44Heavy From United States of America, joined May 2005, 3 posts, RR: 0 Posted (2 years 2 weeks 4 days 8 hours ago) and read 2368 times:
Having taken 4 or 5 years off from spotting, I attempted to revive my interest in this hobby last evening along the 30L arrival just inside Fort Snelling State Park. After photographing 3 arrivals, I was approached by an Airport Police Officer. He immediately asked me to leave the area, describing my photography as "suspicious." When I asked if aviation photography was illegal at this location, he stated that "it makes pilots nervous." He asked me to leave again, at which point I asked what law or ordinance I was violating. He had no answer, but was clearly very irritated with me in voice and body posture. As he was walking back to his cruiser, he said, "You keep taking pictures, but if I have to come back here to investigate a suspicious persons report, you are going to face some consequences." I photographed one more arrival, and walked back down the hill to my car. You'll have to take my word that I was very polite with him through the entire encounter.
I did collect the officer's name and badge number, and have drafted a constructive letter to the Airport Police Department asking for clarification about spotting in this location. Should I mail the letter? Will this only add fuel to the fire? I recognize there are other spotters at MSP, and I do not want to further jeopardize positive working relationships they may have with the police.
When I formerly spotted at this location, the police would stop to ask a few questions, but would move along. Have things changed this much in 4 years? Am I missing some law or ordinance that prohibits photography?
Fort Snelling State Park sounds to me like a public area, in which case there's no law stopping you taking photographs - irrespective of whether it makes pilots nervous (how would this beat cop know that?). It's okay being polite but if someone in authority is abusing the law then you have a right to stick up for yourself; even if that means being firm and becoming slightly heated yourself.
These people must remember that they are there to serve and protect YOU, not make a public enemy out of YOU. I'd go back there any time I felt like, knowing what you know now, and if some jumped up cop asks you to leave question under which piece of legislation. Also, remind him that a lawsuit for wrongful arrest won't look good on his career record. He'll soon go away if challenged.
Call their bluff. I always do here in the UK and it never fails.

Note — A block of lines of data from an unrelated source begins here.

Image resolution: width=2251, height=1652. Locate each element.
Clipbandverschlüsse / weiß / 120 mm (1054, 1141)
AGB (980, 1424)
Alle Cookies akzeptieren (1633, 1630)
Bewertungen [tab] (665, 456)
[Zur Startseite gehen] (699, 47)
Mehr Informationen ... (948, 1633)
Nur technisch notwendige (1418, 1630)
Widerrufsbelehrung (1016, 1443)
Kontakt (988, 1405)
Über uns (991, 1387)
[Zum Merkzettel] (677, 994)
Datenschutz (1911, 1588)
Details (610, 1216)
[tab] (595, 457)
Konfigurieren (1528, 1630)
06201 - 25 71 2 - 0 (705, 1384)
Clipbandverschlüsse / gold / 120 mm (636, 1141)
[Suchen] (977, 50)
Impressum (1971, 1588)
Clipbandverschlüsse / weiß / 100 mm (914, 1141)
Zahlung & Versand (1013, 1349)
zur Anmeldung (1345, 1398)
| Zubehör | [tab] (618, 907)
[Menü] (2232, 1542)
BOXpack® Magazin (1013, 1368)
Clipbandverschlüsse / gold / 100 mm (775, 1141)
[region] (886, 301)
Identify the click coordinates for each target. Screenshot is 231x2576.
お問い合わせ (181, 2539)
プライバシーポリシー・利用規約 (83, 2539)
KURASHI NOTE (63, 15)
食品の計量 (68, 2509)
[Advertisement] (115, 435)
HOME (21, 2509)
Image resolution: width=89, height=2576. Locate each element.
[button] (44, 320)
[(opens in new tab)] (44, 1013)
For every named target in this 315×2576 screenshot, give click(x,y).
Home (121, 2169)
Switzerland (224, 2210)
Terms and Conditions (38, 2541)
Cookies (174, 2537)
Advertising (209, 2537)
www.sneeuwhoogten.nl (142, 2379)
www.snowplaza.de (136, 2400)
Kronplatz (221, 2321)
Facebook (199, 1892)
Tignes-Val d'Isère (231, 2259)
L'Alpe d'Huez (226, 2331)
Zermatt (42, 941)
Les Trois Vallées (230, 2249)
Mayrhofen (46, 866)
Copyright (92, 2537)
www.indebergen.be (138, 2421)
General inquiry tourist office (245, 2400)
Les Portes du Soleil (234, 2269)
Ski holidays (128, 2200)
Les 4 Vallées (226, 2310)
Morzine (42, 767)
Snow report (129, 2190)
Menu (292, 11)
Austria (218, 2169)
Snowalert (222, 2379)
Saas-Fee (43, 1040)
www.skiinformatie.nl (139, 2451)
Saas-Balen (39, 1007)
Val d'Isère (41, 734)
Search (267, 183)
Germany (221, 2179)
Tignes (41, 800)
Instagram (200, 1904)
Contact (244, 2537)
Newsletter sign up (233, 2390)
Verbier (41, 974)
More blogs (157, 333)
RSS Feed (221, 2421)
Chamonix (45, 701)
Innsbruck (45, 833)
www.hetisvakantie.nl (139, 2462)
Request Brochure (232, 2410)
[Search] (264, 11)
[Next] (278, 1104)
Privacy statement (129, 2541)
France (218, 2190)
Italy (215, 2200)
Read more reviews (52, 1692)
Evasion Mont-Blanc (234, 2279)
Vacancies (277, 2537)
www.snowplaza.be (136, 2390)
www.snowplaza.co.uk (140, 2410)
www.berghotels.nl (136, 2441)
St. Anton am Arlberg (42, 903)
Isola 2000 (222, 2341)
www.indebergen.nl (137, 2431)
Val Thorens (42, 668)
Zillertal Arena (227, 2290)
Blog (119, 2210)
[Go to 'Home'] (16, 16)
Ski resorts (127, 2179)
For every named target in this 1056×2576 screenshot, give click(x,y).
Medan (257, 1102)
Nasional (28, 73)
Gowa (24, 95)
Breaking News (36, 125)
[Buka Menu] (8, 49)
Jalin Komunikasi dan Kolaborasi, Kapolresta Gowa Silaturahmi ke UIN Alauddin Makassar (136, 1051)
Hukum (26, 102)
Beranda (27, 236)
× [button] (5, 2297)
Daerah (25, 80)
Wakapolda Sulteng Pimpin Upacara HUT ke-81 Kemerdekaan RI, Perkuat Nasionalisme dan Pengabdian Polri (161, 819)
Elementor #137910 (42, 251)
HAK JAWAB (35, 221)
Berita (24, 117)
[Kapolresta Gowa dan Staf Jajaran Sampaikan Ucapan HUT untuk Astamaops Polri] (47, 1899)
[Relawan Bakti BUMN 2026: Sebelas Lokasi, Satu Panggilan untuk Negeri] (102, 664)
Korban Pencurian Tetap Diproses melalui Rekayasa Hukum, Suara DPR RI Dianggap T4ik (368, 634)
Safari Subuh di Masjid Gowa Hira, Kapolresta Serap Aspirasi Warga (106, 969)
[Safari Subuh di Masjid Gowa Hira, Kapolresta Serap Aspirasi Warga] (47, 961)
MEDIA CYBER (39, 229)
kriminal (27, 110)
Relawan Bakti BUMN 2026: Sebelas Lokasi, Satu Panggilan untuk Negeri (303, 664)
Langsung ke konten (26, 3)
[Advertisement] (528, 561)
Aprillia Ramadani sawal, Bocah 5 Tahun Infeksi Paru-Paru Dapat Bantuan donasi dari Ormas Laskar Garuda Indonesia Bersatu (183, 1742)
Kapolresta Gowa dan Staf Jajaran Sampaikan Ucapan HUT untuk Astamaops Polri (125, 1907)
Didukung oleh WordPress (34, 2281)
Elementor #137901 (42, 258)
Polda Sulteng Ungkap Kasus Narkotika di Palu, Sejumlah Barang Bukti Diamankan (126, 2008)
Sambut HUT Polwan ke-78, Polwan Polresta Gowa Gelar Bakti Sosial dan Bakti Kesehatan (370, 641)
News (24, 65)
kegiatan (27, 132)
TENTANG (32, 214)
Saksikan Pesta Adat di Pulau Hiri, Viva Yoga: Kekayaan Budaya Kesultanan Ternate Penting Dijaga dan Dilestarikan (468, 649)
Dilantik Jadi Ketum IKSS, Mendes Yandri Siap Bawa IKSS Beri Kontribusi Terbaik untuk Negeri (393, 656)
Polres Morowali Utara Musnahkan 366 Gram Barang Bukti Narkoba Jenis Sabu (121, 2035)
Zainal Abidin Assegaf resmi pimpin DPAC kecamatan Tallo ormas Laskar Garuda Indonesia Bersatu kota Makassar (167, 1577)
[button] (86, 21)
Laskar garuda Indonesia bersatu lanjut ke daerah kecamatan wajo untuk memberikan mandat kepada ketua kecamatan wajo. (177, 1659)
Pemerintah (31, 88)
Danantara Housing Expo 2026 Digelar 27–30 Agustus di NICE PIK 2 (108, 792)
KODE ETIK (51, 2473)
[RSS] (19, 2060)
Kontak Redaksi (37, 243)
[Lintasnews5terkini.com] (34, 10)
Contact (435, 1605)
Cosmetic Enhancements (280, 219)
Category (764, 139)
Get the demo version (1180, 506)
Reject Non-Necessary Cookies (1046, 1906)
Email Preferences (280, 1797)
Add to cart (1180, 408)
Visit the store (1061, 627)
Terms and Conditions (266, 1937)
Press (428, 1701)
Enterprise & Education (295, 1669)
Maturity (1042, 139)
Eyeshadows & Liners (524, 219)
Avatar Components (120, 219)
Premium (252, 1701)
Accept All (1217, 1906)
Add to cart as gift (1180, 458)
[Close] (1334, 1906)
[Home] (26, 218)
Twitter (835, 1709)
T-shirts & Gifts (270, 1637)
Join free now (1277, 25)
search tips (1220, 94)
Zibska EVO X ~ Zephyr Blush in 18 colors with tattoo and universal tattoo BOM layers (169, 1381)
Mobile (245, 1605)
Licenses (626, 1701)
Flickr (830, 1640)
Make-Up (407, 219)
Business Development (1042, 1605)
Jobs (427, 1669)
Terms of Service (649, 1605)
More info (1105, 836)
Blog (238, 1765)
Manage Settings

JohnJ From United States of America, joined Jun 2000, 1621 posts, RR: 3 Reply 5, posted (2 years 2 weeks 3 days 20 hours ago) and read 2243 times:
If you were in a public park, he had absolutely no right to tell you to stop taking pictures. Tough call as in my incident at BOS, as if you argue enough with them they could probably throw you in the clink and even give you a disorderly conduct charge or the like. Best to leave, get clarification from his management, then come back once you're told (as you should be) that photography is legal in a public spot. If the police management tells you photography in a public park is not legal, perhaps it's an issue that the ACLU would be interested in hearing about.
My BOS situation was slightly different in that I was on Massport property and I suppose they could reserve the right to limit or prohibit photography. But, as I was told by Massport management after the incident, photography is permitted on their property. That will be good ammo for me if I ever have problems there again.
Seems like things are getting worse out there. I hadn't had any major police encounters in a number of years until last week.
JohnJ From United States of America, joined Jun 2000, 1621 posts, RR: 3 Reply 6, posted (2 years 2 weeks 3 days 20 hours ago) and read 2236 times:
I have free long distance service, so for kicks I just called Ft. Snelling State Park. I was told photography is perfectly legal in the park. I asked if there were any restrictions, and the woman told me there were none unless it was a for-profit photo session, in which case a permit is required. So if you were indeed on park property sounds like the officer was well out of line. Definitely follow up on this.
Fact, when I'm spotting at BRU I never noticed a pilot waving to me while landing HAHAHAH XD. I guess that police officer was having a bad day as said.
The TS was outside of the airport and not on airport premises but in an open park so Police can't do anything to him except if he would be 'lasering' the pilots. (This already happened at BRU and didn't really help other spotters' reputation)
saintex From Canada, joined Apr 2009, 176 posts, RR: 0 Reply 10, posted (2 years 1 week 6 days 6 hours ago) and read 1846 times:
Quoting Tomskii (Reply 9): I guess that police officer was having a bad day as said.
My guess is that he has a 'bad day' EVERY day. We have to accept that a certain percentage of any PD will be jackasses, what the percentage actually is will vary by location.
If you're unlucky enough to be accosted by one of the above jackasses, it's a tough call and a personal one what to do and I won't criticize anyone for their choice. I would probably do what Jason did but definitely follow up by contacting someone higher up than a beat cop in the PD. Worst case is the bad attitude is confirmed so we know to cross that particular spot off the list. Sadly. Best case is the bad cop gets a talking-to.